* **Extracted data**:

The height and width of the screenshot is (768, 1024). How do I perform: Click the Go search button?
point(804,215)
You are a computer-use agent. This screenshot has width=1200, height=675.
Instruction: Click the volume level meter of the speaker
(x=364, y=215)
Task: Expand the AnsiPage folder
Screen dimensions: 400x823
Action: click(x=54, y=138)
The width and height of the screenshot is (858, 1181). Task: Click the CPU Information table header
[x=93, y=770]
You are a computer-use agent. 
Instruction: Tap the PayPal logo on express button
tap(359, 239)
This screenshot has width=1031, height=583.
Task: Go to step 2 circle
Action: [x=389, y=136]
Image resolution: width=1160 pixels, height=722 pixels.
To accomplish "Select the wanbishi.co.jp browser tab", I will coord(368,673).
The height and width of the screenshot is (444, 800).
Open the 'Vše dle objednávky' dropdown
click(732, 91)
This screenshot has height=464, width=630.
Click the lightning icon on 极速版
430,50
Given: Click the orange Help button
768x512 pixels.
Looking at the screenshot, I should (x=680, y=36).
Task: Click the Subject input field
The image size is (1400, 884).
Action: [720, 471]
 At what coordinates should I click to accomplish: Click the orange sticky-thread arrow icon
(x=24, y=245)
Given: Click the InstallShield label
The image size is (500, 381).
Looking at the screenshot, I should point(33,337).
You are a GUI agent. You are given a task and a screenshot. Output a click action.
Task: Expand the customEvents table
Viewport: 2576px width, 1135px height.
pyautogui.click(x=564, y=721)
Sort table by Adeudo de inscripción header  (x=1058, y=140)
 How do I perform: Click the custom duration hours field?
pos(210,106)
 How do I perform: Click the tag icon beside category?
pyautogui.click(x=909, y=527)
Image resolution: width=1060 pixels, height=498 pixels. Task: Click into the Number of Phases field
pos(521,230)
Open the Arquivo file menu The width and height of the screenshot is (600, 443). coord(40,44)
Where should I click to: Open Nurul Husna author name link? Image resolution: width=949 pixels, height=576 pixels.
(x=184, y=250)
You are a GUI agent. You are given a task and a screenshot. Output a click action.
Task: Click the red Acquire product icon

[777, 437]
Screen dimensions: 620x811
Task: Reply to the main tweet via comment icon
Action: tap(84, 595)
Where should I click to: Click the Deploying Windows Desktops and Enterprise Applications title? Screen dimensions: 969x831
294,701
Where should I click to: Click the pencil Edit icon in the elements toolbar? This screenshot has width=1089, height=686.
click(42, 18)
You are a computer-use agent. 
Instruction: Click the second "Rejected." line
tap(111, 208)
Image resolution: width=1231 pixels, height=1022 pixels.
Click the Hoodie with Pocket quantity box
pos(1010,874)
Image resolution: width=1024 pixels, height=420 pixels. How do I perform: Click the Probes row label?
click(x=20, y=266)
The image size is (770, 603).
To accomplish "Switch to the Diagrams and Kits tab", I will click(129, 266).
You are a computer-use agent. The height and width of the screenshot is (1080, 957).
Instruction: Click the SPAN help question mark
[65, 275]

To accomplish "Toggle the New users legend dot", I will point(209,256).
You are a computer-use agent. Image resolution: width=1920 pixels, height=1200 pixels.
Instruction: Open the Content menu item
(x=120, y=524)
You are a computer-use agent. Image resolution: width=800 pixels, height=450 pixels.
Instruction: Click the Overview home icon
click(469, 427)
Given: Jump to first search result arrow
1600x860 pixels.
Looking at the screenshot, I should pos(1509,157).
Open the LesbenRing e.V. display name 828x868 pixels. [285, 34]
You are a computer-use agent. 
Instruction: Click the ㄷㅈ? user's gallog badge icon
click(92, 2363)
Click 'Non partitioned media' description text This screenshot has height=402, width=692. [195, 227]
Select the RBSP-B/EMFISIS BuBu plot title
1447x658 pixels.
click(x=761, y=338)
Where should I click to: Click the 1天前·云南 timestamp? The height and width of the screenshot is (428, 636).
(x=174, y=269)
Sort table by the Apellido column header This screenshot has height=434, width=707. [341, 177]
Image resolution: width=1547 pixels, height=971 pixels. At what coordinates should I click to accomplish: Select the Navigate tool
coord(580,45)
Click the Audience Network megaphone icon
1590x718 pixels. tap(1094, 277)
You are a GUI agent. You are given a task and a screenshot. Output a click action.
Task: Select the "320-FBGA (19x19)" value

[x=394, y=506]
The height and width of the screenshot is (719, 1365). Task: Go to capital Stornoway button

* **What to do**: Please filter the entries above down to the lines holding "will" and copy them.

* **Exercise result**:
To accomplish "Select the wanbishi.co.jp browser tab", I will coord(368,673).
To accomplish "Switch to the Diagrams and Kits tab", I will click(129, 266).
To accomplish "Toggle the New users legend dot", I will point(209,256).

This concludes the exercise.